"""
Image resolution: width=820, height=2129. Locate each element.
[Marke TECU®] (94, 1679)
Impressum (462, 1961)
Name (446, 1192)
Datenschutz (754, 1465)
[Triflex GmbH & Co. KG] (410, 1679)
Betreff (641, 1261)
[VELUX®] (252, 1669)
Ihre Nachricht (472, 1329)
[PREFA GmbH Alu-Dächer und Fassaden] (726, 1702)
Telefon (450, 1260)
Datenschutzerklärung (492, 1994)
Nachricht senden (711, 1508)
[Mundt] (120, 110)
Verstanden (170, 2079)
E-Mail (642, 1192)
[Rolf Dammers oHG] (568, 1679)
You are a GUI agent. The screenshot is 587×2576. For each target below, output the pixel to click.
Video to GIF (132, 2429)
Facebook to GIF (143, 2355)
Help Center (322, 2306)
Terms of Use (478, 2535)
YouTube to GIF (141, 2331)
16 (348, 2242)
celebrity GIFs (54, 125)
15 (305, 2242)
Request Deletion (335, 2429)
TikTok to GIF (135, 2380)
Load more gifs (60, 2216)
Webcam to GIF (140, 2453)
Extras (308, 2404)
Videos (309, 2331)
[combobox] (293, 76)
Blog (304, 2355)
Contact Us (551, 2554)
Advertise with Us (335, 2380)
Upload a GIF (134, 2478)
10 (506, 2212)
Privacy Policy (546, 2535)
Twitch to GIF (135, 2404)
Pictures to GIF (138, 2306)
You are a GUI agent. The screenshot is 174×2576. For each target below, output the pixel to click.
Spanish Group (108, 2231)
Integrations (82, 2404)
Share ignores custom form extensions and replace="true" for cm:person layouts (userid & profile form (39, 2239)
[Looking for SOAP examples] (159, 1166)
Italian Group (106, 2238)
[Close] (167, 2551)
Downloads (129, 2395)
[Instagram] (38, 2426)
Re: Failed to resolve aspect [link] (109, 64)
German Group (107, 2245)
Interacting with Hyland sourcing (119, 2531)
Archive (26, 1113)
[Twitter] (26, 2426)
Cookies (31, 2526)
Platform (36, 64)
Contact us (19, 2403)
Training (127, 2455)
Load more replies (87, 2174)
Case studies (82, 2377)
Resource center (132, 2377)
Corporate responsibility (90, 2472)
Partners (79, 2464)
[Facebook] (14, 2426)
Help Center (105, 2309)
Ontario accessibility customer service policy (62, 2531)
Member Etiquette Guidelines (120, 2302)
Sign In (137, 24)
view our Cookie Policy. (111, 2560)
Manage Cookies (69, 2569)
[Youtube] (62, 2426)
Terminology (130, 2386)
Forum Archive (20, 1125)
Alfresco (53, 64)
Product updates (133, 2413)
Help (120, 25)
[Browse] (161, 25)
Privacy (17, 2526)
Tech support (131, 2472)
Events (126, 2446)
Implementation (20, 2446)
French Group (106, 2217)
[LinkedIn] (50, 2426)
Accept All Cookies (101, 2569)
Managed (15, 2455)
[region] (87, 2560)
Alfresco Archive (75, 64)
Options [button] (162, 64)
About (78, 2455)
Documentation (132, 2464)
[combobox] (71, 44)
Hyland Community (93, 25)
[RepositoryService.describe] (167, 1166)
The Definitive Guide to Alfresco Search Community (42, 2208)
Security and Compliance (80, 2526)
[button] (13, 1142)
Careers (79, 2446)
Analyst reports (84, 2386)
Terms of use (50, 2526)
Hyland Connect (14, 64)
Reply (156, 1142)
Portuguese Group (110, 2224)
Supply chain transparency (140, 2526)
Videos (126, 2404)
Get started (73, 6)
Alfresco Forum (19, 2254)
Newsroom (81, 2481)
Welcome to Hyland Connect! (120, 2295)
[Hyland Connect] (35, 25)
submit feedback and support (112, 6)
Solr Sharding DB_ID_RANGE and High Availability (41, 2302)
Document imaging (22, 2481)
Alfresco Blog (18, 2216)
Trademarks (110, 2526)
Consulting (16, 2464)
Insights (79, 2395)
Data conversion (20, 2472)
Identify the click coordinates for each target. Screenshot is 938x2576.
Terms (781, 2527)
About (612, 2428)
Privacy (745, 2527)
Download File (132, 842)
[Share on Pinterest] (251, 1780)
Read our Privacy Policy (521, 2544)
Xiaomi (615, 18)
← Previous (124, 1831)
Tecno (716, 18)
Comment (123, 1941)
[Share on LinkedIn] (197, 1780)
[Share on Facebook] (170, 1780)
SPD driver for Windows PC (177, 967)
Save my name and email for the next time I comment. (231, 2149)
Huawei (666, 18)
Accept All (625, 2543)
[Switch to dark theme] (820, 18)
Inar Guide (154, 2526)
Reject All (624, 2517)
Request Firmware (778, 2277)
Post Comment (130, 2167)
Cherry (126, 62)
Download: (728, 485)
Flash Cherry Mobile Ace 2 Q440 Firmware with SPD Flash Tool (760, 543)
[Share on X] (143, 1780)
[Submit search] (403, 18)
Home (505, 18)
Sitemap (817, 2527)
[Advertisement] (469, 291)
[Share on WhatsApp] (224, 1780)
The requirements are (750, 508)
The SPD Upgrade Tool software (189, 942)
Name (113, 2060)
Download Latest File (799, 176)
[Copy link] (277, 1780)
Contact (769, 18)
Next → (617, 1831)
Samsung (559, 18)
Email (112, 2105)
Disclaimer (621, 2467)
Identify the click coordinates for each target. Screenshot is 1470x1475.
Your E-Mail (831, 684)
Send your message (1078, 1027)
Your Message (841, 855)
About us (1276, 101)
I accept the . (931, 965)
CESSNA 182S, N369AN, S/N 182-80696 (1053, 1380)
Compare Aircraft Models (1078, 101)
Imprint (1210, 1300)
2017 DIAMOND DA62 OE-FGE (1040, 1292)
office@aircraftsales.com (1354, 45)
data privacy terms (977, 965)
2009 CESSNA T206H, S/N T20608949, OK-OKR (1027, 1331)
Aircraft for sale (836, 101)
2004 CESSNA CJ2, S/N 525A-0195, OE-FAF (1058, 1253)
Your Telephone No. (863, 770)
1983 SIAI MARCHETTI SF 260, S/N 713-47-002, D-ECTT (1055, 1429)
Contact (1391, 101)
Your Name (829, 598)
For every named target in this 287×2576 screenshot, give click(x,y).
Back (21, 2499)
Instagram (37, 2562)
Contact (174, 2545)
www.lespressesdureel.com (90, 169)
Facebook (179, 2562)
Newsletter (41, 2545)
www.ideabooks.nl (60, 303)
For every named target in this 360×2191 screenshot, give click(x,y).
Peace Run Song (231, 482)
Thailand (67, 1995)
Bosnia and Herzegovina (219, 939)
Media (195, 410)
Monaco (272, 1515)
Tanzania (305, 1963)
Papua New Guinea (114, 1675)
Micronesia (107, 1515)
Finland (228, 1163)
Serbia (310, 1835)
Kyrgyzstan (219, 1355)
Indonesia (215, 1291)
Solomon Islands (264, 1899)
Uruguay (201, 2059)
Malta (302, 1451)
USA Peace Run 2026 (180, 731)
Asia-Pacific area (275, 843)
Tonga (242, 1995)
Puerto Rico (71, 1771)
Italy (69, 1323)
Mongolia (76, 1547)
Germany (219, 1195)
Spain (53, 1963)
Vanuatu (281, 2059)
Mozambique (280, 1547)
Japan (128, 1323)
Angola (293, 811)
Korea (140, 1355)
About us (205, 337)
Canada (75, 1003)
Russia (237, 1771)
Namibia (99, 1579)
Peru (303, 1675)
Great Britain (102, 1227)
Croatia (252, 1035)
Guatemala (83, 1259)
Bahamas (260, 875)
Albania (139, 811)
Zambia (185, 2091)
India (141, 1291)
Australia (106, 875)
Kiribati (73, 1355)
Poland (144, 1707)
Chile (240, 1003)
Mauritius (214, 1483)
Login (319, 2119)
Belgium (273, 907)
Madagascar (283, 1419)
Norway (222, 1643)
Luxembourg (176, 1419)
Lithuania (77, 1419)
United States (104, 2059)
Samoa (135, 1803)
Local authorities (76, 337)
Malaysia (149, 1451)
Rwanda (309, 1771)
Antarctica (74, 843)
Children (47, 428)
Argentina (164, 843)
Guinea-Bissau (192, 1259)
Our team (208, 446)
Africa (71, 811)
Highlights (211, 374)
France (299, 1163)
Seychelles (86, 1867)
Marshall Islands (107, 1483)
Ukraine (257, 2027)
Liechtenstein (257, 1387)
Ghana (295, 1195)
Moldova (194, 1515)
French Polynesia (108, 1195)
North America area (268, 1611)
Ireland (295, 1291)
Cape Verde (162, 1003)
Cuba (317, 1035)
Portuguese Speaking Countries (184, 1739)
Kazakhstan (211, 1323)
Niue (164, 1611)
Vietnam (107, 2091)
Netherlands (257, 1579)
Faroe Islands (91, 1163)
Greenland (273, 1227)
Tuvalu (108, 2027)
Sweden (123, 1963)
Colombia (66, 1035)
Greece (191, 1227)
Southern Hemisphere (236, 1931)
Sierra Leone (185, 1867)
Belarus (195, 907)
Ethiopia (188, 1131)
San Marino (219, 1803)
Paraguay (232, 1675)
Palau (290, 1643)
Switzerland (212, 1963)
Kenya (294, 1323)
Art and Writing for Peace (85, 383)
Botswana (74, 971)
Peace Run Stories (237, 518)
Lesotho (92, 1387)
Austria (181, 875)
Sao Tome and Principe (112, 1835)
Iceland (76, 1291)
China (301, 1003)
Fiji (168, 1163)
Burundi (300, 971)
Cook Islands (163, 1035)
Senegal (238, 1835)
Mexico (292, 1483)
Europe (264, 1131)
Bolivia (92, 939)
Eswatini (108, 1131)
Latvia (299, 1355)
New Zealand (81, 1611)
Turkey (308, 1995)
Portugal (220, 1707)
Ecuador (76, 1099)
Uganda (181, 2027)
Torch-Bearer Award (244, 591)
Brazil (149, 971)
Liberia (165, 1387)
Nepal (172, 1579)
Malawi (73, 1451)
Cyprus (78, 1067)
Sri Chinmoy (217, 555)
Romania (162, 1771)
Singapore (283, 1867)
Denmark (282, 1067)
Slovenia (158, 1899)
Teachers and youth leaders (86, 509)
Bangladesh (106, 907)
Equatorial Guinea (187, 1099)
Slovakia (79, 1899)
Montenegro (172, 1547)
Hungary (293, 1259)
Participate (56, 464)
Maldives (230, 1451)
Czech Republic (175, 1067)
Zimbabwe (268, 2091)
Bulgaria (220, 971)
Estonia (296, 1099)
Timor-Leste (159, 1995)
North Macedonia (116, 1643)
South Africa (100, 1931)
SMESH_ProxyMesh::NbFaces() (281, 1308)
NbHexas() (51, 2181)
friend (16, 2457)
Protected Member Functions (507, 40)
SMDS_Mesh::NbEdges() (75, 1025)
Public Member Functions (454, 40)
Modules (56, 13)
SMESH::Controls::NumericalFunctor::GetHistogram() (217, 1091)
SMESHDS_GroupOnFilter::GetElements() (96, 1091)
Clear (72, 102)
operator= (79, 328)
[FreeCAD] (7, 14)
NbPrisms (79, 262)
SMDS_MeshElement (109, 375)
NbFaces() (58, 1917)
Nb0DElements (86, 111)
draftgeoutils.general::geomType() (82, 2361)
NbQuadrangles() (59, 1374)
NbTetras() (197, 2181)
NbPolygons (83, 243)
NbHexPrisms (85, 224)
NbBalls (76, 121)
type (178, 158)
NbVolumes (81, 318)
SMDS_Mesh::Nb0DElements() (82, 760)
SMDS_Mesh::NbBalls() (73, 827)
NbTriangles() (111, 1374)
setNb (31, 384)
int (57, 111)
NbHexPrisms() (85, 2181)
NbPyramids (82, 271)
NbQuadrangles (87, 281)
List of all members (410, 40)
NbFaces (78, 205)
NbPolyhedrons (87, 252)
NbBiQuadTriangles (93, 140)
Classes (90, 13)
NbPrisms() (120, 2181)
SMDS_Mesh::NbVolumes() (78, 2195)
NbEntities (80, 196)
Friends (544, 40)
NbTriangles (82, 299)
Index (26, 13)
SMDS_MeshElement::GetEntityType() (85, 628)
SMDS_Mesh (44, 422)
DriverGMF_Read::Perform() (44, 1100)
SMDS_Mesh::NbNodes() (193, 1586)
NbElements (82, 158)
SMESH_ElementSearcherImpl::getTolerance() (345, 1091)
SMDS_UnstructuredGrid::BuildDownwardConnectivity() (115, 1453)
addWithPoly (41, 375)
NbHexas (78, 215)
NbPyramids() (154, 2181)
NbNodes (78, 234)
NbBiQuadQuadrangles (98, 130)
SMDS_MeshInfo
"""
• [WHAT YOU NEED TO DO]: Show the lines of the records above that mention "Functions".

• [RESULT OF THIS EXERCISE]:
Protected Member Functions (507, 40)
Public Member Functions (454, 40)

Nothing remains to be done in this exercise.